Towards the end of the 1980’s the religious brothers on the island of Luzon in the Philippines came together to express their brotherhood. This was to be articulated by gatherings at which prayer, information and celebration would take place. It was to be known as the Luzon Association of Religious Brothers (LARB).

During one of these early meetings the idea was proposed for LARB to have an identifiable apostolic outreach. Cardinal Jaime Sin was consulted and a consensus arrived at that this outreach should be to Street Children.

On the 14
th February 1991 Kuya Center was launched and began serving as a ‘drop-in’ center for the children on the streets of the commercial district of Cubao, Quezon City, Manila. The center was located near Cubao and regularly had between twelve and twenty-two children in it.
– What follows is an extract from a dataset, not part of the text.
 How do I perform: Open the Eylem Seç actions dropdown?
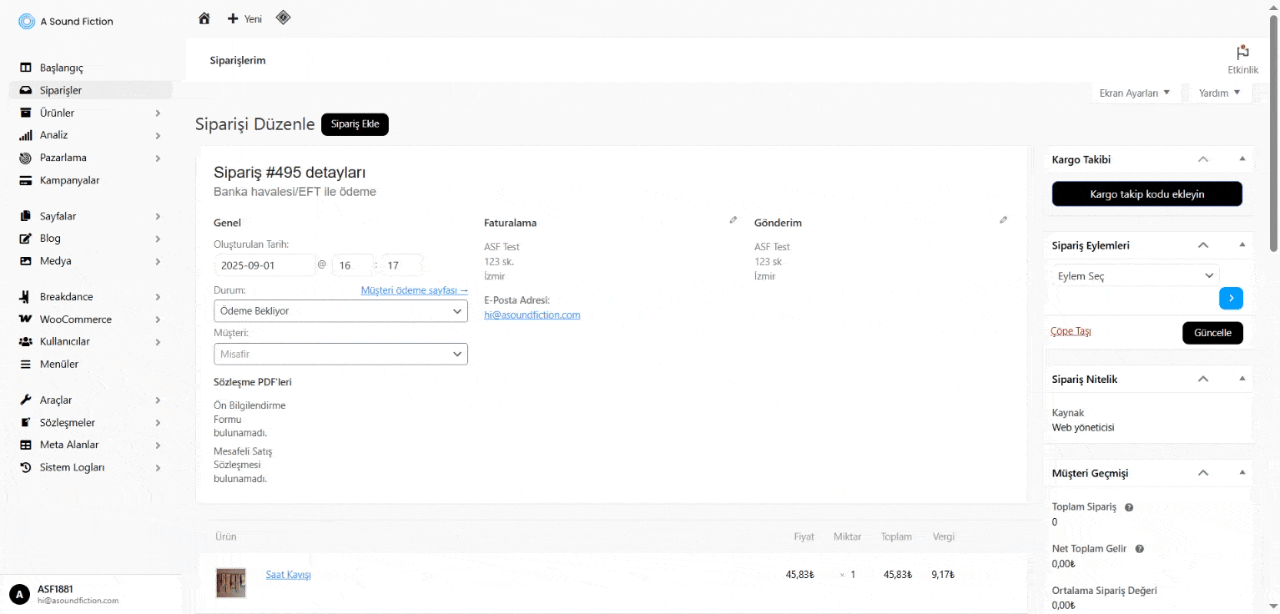pyautogui.click(x=1135, y=275)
Children living or working the streets could come to the safe precincts of Kuya where they could wash, sleep, eat and rest. Re-socialization and Christian Values education were attempted. While the drop-in model was to continue, additional emphasises were later placed on partial residential care, referrals and education in whatever form deemed suitable. Initially Kuya was under the direction of Brother Jun Estrellas FSC. Since that time there have been a variety of religious orders represented as Program Directors namely De La Salle, Redemptorists, St John of God, Capuchins, Marists, now and the Blessed Sacrament Congregation.
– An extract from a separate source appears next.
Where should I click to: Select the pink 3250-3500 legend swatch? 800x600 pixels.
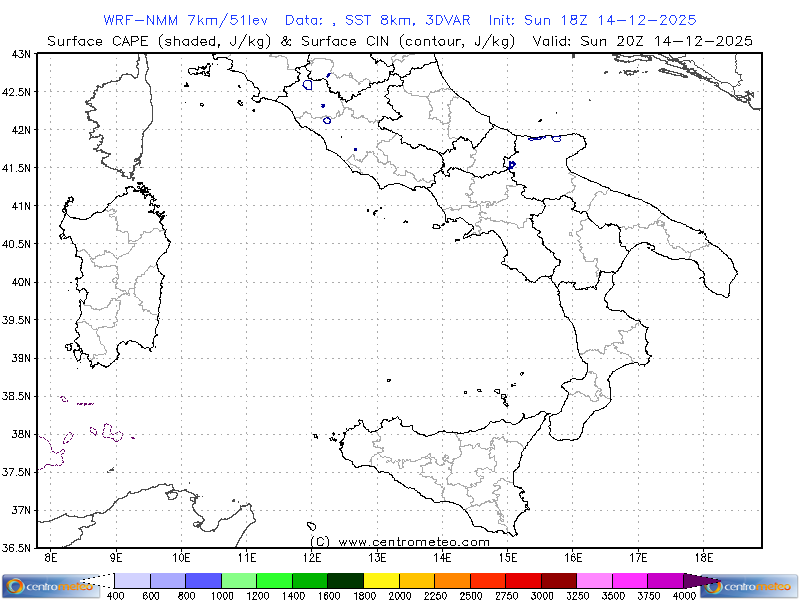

After seven years the center transferred a little further away from Cubao to Project Four. However this address proved to be unsatisfactory as it were too far from Cubao and it streets. The house was not only unsuitable but also unsafe. In the year 2000 the center relocated to its present site. This site has proven to be the best location so far as it provides easy access to the streets, to the parish, to recreational possibilities, schools and centers that can help support programs for the children and staff. The present house, which lends itself well to being a home and not an institution, nevertheless has one drawback namely the lack of ownership, which tends to stymie the home’s physical development

Objectives and Aims of the Organization

The objectives of Kuya are basically to:
  • reconcile the children with their families/carers
  • provide every opportunity possible for street children to re-establish their self-esteem, to help them adjust their lives so that they can successfully undertake recovery, rehabilitation and development programs that aim to lead them back to be responsible family members within society once again.
  • provide the children with evidence of caring adult role models
  • provide the Luzon Religious Brothers, the Lay Community both local and foreign, the opportunity to better understand the issues of the marginalized and to reflect and respond to the challenges this experience provides in their own Christian formation in a “Gospel-enriched” way.


The aims of Kuya are to:
  • reach out to as many children on the streets of Cubao, Katipunan, Philcoa, Tandang Sora, Fairview Market, Ever Gotesco, Anonas, Commonwealth, Sta. Lucia Cainta, Marikina and through gentle encouragement entice them to leave the streets and reside at Kuya.
  • reconcile those in residential care at Kuya with their families but failing that determine, together with them, the best educational options possible.
  • provide a safe and stable environment where they can respond to the needs of others in a positive, unselfish way through Christian religious formation, good socialization skills and living and relating as family

These aims and goals should provide many religious brothers in formation the opportunity to practise the Gospel values as expressed by their respective founders’ charisms within a challenging, but supervised and supportive environment.


People Targetted


The principle groups of people targeted by the organization are:
  1. Children Living on the Streets - who have no family connections (abandoned, orphaned, lost runaways), who have family connections but prefer to live on the streets (runaways),who reside with their low-income families but “work (street families).
  2. Children living with their low-income family members in the community - who are more than likely ‘working children’ too economically poor for the families to be able to afford even public education


Development and Key Direction

Kuya Center has Five licensed social workers, One educator, Three house parents/cooks, One religious brother who acts as program director and Scores of generous volunteers many of whom are College students and young religious in formation. Staff places much emphasis on making Kuya a home. The children’s behaviour and values are modelled on that of a Nazareth-caring, sharing and loving family.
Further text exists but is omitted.